Este año cursé y me quedé con una sensación súper positiva. Para arrancar, algo que valoro un montón es q el grupo docente estuvo cero hincha pelotas durante todo el año. Obvio, como cualquiera, las profesoras tienen días malos, pero nunca se tradujo en maltrato ni en una cursada pesada. Incluso en épocas de entregas y parciales, cuando literalmente faltaba medio grupo, capaz llegaba algún mensaje, pero nada dramático ni persecutorio. El grupo docente me pareció sobresaliente, y en especial Ana: muy presente, muy clara, y con un trato cercano.
En lo académico aprendimos a proyectar en un terreno no convencional, que te obliga a pensar de verdad. Hubo casos en los que el proyecto quedó aprobado aunque no fuera el más adecuado, pero dentro de todo el proceso se sostuvo y se pudo llegar.

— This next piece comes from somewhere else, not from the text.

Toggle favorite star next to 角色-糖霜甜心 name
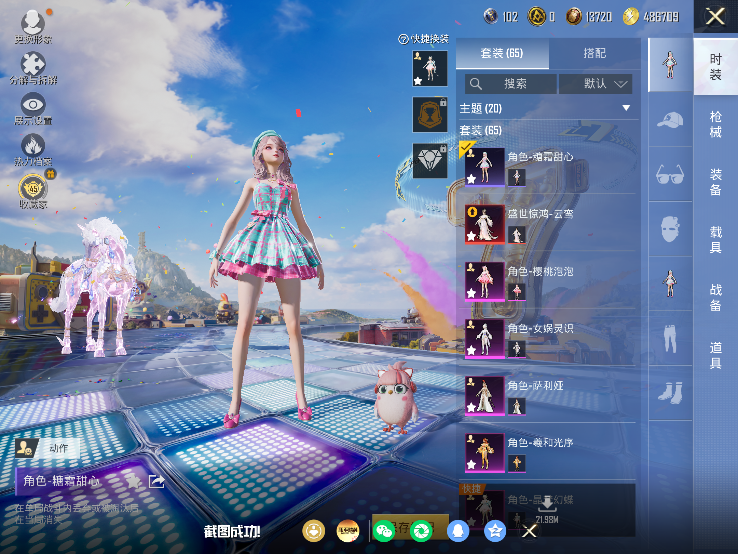 pyautogui.click(x=133, y=482)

Otro punto: lo sufrimos cero. Posta. Fue una cursada amable. Pedían maquetas de estudio, sobre todo en las clases previas a la preentrega, pero si un día no llevabas tampoco era el fin del mundo no había ese clima de castigo constante que a veces se vive en otras materias.
Y el viaje de estudio fue buenísimo. Además, saber que los proyectos se entregan a la ciudad como aporte real suma muchísimo, te da un incentivo distinto, más motivador, como que lo que hacés no queda sólo en el aula.